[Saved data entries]
▼▼▼

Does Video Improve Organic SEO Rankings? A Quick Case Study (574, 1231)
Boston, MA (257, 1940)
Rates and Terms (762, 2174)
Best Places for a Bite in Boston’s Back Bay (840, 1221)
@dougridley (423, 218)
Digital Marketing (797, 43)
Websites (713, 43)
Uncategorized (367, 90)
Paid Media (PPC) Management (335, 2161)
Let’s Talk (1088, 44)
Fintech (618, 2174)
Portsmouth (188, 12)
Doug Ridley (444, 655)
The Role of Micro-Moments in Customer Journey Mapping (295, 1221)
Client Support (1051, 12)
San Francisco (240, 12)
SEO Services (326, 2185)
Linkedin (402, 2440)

▲▲▲

◆ **Task statement**
Return every line from the one holding "Paid Media (PPC) Management (335, 2161)" through the end of the data, exactly as it appears, with both ends kept and nothing else.

◆ **Answer box**
Paid Media (PPC) Management (335, 2161)
Let’s Talk (1088, 44)
Fintech (618, 2174)
Portsmouth (188, 12)
Doug Ridley (444, 655)
The Role of Micro-Moments in Customer Journey Mapping (295, 1221)
Client Support (1051, 12)
San Francisco (240, 12)
SEO Services (326, 2185)
Linkedin (402, 2440)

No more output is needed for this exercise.